Roche offers subsidised access through a programme called Blue Tree, though the company declined to detail the terms publicly. It said the details were being shared with patients individually.
The drug has, reportedly, been enrolled under the Central Government Health Scheme (CGHS). Government employees, therefore, could access it through the route.
On private insurance, Dr Rajpurohit said, “Whenever a person takes personal health insurance, make sure that modern therapies are included. There is some premium, which has to be given additionally, otherwise these are exclusions.”
Dr Rauthan offered historical context—when immunotherapy first arrived in India a decade ago, perhaps two to five percent of eligible patients could afford it. Five years later, it was 15 to 20 percent.

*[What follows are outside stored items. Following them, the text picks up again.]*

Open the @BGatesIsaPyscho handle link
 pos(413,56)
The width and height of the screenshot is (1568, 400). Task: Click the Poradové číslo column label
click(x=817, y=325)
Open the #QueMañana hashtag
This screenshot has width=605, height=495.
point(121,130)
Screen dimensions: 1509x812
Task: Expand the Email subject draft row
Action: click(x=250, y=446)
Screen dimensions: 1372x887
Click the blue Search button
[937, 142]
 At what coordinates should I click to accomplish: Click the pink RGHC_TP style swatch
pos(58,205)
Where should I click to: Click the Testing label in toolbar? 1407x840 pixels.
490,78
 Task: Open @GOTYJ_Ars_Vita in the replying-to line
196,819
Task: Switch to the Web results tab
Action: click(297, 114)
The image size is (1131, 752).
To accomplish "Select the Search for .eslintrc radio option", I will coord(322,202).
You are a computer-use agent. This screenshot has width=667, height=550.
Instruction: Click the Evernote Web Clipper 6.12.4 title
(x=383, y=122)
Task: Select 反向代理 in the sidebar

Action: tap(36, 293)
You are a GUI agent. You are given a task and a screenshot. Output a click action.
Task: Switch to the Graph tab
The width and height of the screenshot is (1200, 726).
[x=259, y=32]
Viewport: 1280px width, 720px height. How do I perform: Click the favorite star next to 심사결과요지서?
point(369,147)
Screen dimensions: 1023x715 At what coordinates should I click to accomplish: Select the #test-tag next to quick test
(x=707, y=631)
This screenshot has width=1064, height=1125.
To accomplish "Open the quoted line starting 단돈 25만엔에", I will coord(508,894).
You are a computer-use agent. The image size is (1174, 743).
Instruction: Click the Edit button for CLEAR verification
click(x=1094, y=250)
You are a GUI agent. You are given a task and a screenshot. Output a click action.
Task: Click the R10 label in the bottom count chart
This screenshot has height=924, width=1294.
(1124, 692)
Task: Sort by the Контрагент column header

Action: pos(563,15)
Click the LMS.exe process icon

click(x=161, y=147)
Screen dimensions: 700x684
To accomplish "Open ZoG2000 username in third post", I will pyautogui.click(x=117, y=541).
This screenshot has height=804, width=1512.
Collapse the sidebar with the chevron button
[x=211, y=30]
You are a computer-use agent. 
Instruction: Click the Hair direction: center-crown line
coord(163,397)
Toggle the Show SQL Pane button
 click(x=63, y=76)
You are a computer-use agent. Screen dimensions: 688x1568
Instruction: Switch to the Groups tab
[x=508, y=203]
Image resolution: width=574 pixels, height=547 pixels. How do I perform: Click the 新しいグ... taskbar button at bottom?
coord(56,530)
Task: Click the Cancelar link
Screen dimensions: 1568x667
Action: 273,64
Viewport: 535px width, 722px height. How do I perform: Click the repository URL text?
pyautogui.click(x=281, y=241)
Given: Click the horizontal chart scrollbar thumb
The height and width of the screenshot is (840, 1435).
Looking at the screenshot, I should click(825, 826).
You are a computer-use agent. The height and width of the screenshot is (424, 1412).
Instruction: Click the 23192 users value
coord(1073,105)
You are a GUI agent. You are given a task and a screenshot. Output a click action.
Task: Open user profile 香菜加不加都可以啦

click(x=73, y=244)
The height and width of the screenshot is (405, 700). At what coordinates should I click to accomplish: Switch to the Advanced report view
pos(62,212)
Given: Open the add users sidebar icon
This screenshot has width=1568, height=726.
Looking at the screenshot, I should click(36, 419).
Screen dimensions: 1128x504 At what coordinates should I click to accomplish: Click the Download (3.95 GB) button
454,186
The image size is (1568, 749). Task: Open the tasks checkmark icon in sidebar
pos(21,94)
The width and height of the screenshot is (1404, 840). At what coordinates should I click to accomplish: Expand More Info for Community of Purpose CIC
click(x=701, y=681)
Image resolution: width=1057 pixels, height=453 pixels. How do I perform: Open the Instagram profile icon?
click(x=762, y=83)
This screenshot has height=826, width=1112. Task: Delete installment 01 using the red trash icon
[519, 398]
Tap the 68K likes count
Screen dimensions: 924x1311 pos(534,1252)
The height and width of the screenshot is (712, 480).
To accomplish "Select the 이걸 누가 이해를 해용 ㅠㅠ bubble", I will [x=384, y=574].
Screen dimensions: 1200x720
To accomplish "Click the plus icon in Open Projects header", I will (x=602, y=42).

Today, at Dr Rauthan’s private hospital, 60 to 70 percecsdcnt of eligible patients remain on immunotherapy. “Get the drug to India, work on the cost,” he said. “The cost will come down. We have seen this change with immunotherapy in the last decade.”
The bigger picture
Beyond individual patients, there’s a logistical convenience in using Tecentriq SC, doctors said.
The same oncology daycare chair which holds one IV patient for hours could serve up to five patients who are on subcutaneous injections in the same window.
At cancer centres where the average wait time is already three to four hours and staff are stretched, that arithmetic matters.
The longer-term possibility is decentralisation. In the UK, Tecentriq SC is already being used to shift cancer care from specialist hospitals to community centres closer to patients’ homes. France is running hospital-level pilots.
The doctors said that India, where patients routinely travel from smaller towns to metros for treatment, could see a similar shift, with trained nurses at district-level clinics administering a seven-minute injection, without the infrastructure demands of an IV infusion suite.
“Cancer care is evolving beyond survival outcomes alone, towards approaches that also prioritise patient experience, convenience and quality of life,” Dr Sivabalan said.